Wouldn’t it be nice to travel from Toronto to Québec City on frequent and reliable high speed rail? Well the Federal government thinks so to. Borrowing from $396.8 million over two years set aside in the 2022 Federal budget for Transport Canada and Infrastructure Canada, the Ministry of Transportation has engaged two consultants to look at transforming passenger rail in the country’s busiest corridor.
CPCS Transcom Limited (CPCS), in association with WSP, have been engaged as external advisors to analyze options to enhance passenger rail service in Southwestern Ontario. Their goal: to examine present and future passenger rail demand, evaluate existing routes, identify options for new alignments as needed, and provide financial analysis.
“High Frequency Rail is a transformational project that will provide more frequent, faster, and more reliable service on modern accessible trains,” said Federal Transportation Minister Omar Alghabra in a statement. “We’re pleased to announce that we now have external advisors with expertise in railway planning, engineering and operations to analyze options that will support our commitment to improved railway service in Southwestern Ontario.”
Among the outcomes the government is looking for is the reduction of travel times by up to 90 minutes on some routes, more trips between major cities, reliable and improved on-time service, electrified technology, and new services between Peterborough and Trois-Rivières. The Federal government is also promising to work with Indigenous Peoples and take into consideration their views as options for the rail corridor are developed.

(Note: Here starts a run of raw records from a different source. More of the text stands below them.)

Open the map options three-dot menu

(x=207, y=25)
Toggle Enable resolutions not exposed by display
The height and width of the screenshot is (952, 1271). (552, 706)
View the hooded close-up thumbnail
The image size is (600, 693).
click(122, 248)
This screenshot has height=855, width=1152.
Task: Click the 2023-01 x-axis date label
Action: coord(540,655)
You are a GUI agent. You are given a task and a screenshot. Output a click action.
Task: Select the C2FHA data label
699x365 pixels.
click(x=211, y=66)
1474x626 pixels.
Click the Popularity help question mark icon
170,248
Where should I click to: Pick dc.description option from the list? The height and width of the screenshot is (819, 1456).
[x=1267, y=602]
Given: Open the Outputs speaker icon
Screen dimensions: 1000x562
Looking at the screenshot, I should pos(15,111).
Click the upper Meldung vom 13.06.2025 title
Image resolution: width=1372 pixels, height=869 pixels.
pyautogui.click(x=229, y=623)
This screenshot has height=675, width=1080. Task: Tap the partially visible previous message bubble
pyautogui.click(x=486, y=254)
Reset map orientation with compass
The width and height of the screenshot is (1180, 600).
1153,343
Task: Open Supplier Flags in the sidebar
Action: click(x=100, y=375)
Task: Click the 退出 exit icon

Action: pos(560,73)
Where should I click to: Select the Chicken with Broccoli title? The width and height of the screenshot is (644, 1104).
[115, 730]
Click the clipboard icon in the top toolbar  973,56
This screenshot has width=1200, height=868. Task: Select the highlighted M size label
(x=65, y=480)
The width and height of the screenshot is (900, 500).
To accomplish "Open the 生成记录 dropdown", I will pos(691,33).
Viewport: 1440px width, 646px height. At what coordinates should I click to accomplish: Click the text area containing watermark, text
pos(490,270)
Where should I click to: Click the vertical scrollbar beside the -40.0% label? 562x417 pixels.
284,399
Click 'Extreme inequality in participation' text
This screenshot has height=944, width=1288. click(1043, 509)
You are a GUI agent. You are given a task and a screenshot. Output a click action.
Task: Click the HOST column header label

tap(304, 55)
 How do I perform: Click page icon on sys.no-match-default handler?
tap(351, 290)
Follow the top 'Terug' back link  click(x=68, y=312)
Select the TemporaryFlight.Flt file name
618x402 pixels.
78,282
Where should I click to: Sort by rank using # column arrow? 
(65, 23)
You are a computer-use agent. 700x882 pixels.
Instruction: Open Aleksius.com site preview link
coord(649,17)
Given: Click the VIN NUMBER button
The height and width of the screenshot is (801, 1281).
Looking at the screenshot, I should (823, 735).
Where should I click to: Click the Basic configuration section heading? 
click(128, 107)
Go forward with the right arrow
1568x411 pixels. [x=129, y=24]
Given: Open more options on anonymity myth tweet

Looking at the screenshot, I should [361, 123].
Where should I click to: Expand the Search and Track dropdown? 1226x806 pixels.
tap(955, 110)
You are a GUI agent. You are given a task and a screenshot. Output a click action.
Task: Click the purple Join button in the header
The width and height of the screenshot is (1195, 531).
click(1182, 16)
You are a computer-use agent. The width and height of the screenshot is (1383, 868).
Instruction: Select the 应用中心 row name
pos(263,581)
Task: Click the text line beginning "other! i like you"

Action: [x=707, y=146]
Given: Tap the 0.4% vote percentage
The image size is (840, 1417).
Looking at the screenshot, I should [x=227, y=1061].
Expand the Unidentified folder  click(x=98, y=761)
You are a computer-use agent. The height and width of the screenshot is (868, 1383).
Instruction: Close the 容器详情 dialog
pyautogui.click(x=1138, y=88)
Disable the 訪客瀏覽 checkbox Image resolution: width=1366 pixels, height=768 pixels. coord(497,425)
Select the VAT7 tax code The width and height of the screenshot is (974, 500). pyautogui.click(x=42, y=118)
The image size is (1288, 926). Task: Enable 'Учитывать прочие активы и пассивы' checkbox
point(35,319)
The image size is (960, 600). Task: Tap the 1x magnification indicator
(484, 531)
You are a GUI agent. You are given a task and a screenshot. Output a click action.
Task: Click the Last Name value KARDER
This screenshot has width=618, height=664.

Of course, this is not the first time that high speed rail has been considered for this portion of the rail corridor. Indeed the idea goes all the way back to the 90s with a variety of options from VIA Rail and a consortium that included SNC-Lavalin and Bombardier, who at the time was developing the JetTrain, a train engine capable of 5,000 horsepower that never evolved beyond the prototype stage.
High speed rail went back on the front burner in the 2010s when the Federal government, the Ontario government and several municipal governments were aligned in a project that would connect the Golden Horseshoe with a high speed rail line by 2031 for a cost of $20 billion.
A May 2017 announcement kicked off the first phase of the project, $15 million for a comprehensive environmental assessment for a rail line that would use a combination of existing track and new dedicated track to create a seven-stop high speed rail corridor from Toronto to Windsor, through Guelph, Kitchener, London, and Chatham-Kent. The Toronto to London portion was meant to be completed by 2025. When the Progressive Conservatives came to power, all funding for the project was stopped in the 2019 provincial budget.
Back here in 2022, the Government of Canada hopes to issue Request for Qualifications in early 2023 and to send out Request for Proposals in late spring 2023. Alghabra will also host a stakeholder roundtable on passenger rail service in Southwestern Ontario.